• [Activity]: Copy the lines below verbatim, but only from the line containing "Task: Click the 选中 0 selection counter" through the end of the data.

Pixel coordinate grounding data:
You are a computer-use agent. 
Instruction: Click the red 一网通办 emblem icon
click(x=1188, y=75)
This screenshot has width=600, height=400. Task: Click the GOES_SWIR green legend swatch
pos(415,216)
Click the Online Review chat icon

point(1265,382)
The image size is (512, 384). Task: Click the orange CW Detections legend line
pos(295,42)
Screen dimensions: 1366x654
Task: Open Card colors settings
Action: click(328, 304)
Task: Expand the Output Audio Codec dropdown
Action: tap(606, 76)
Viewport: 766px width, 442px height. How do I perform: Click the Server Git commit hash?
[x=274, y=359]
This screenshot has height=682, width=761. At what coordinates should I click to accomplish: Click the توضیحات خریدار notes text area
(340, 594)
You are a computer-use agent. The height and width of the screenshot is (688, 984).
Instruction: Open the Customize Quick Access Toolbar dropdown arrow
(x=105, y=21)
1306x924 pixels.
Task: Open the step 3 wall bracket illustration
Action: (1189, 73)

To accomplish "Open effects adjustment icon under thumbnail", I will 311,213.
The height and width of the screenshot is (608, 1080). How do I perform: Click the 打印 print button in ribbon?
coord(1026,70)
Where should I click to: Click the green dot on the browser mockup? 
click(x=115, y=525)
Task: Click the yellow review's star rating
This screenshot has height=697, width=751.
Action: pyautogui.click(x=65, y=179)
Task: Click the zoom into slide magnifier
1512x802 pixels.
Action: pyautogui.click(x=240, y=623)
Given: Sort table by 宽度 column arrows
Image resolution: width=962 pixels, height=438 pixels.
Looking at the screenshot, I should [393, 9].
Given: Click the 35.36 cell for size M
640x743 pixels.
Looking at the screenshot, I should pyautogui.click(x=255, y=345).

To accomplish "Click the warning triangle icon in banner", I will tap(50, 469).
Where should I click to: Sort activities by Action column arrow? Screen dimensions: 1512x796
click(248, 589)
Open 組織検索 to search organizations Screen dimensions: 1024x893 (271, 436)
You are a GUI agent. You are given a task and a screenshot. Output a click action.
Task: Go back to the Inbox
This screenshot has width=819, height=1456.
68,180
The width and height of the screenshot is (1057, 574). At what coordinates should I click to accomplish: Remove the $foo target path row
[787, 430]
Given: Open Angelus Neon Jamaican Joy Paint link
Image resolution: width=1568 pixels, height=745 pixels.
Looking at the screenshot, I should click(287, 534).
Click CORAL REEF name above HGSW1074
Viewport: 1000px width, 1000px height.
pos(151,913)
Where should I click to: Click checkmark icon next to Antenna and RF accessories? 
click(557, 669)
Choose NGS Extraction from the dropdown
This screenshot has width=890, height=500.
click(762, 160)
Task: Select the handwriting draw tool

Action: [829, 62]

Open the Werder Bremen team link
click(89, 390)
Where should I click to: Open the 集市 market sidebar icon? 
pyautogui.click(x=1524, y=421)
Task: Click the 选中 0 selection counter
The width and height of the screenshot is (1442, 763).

• [Problem solution]:
Task: Click the 选中 0 selection counter
The width and height of the screenshot is (1442, 763).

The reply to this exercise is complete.